Required tasks |
**1.** Answer these questions from the passage about Audrey and the Birmingham Children's March:
(a) At which store could Audrey buy an ice cream cone but not eat it at the counter?
(b) What were the grown-ups afraid would happen if they protested?
(c) What happened once the facilities became overcrowded?
**2.** Continue the passage about Audrey and the Birmingham Children's March from its last sentence.

Document |
----
Audrey had personal experience of the Jim Crow laws. She could buy an ice cream cone at Newberry's but she couldn't eat it at the counter. She could pay the bus driver at the front door but then had to go sit in the back. She had to take the dirty freight elevators in the fancy downtown department stores if she wanted to shop there. She was old enough to understand that this wasn't fair.

She listened when Mike spoke at church and exhorted people to picket against the laws and get arrested. He told them to fill the jails but the grown-ups had too much to lose by protesting. They were afraid they would lose their jobs, or their homes or get beaten by the police. So when Jim, one of Mike's friends suggested that if adults wouldn't fill the jails, why not fill them with children? What a powerful statement that would make! Audrey was one of the first to volunteer. On the first day of the march, she joined the mostly high-school students as they were shepherded into paddy wagons and delivered to the children's detention facility.

Throughout the week, more and more children arrived. Finally, the facilities were so overcrowded they had to let them go. The Birmingham Children's March in 1963 was written up in the newpapers.
----
Source material |
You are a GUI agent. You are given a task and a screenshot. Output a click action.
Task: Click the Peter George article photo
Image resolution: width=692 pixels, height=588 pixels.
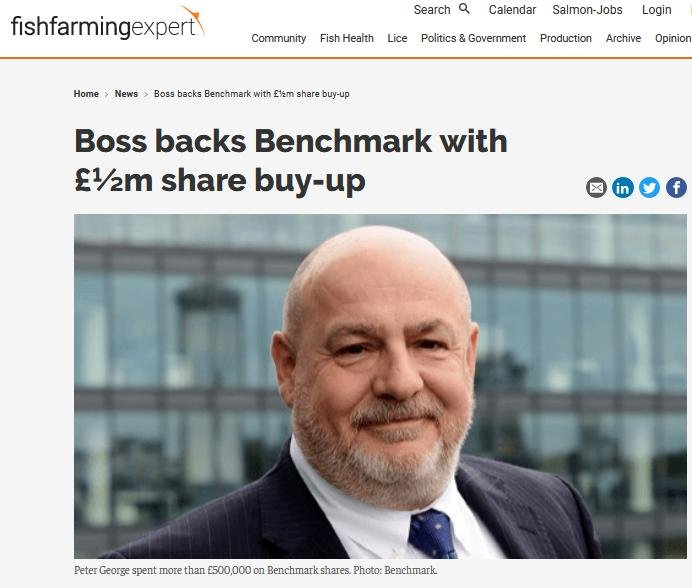380,386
----
Answers below |
**1.**
(a) Newberry's.
(b) They were afraid they would lose their jobs or their homes, or be beaten by the police.
(c) They had to let the children go.

**2.**
"The Birmingham campaign was a crucial campaign," says Clayborne Carson, director of the Martin Luther King Jr. Research and Education Institute at Stanford University. "He had never led a massive campaign of civil disobedience before, and there were not enough adults prepared to be arrested. So the Children's Crusade turned the tide of the movement.

"
I remember my childhood very well. I had strong opinions of some of the things I heard grown-ups talking about and wondered if anyone would ever be interested in what I thought. Audrey Hendrick's parents listened to her and respected her intentions. Children see the world they are growing up in. Some of them have some very good ideas about how they can help push the needle the right way. Many of them are trying to tell you what they think. Are you listening? You might just learn a thing or two.